= Records supplied =
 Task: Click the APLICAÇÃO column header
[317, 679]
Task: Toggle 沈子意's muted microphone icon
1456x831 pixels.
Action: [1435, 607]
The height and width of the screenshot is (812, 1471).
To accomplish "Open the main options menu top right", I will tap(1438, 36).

==

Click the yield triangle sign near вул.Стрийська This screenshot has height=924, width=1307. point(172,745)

--

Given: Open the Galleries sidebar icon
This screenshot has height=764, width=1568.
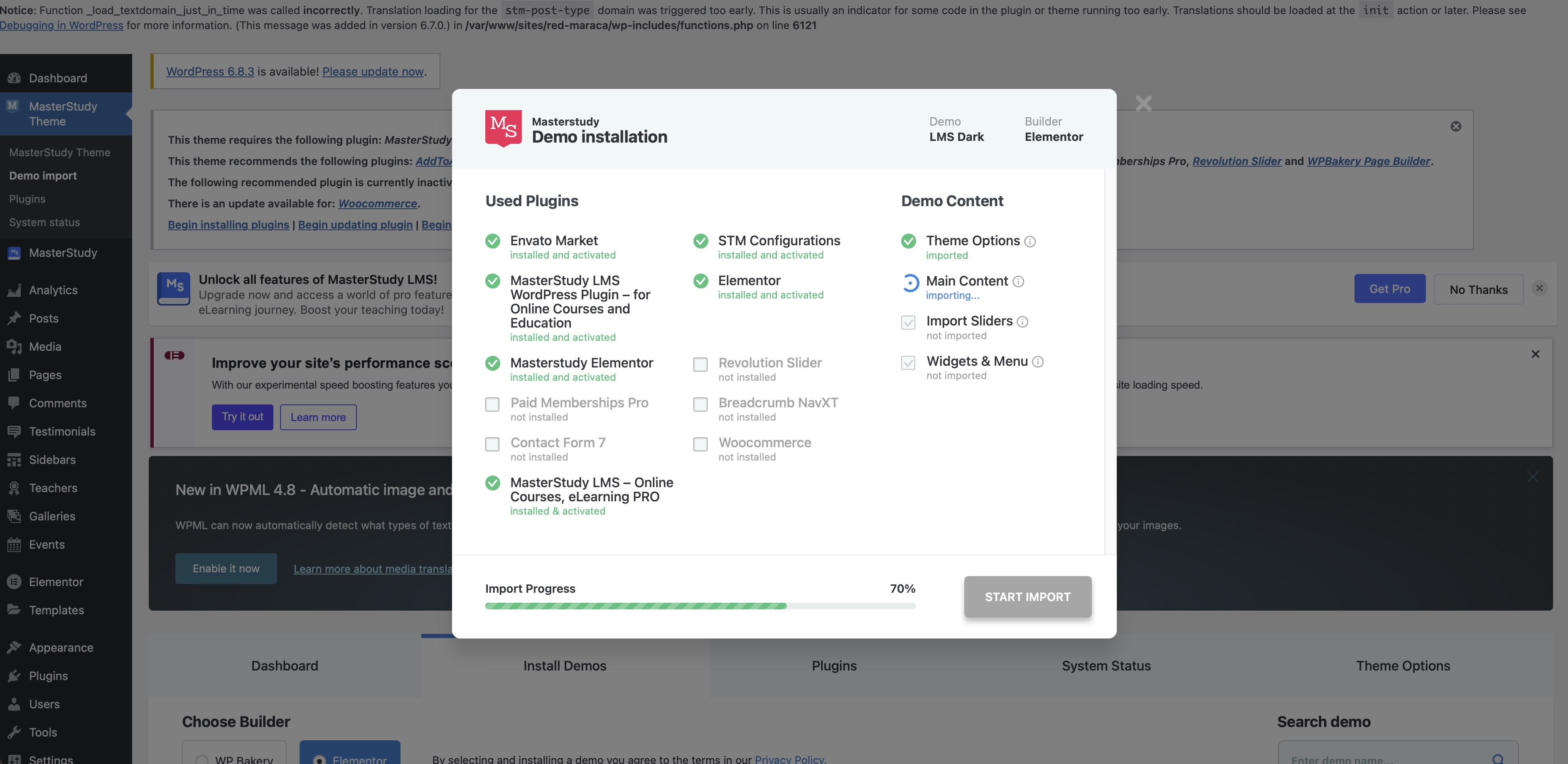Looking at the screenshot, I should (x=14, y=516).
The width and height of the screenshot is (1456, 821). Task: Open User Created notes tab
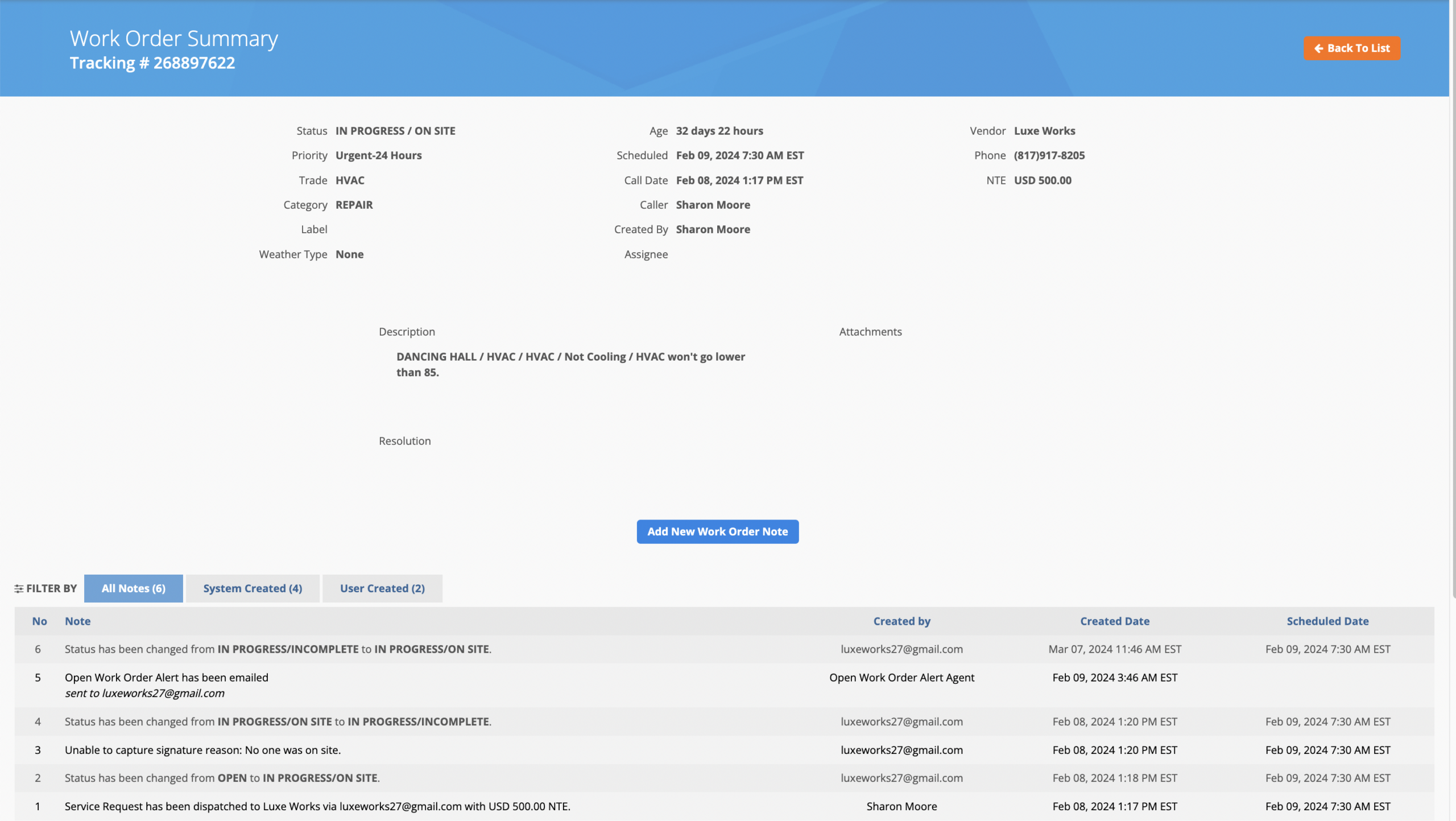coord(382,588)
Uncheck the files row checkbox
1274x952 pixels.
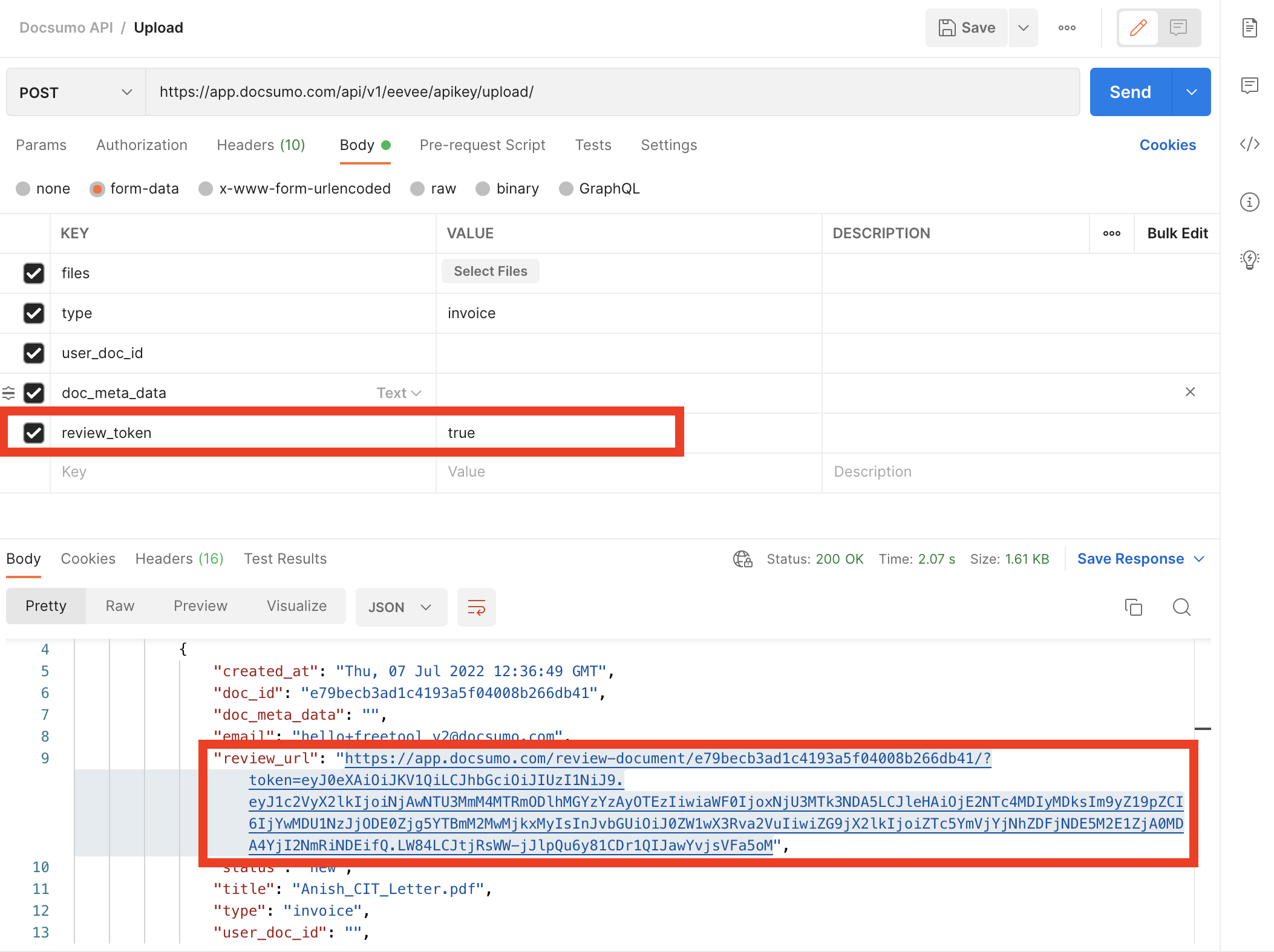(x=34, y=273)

= Task to complete =
Wherever the string "icon" appears in a line of the records above, copy that line.

= Exercise answer =
Task: Toggle 沈子意's muted microphone icon
Given: Open the Galleries sidebar icon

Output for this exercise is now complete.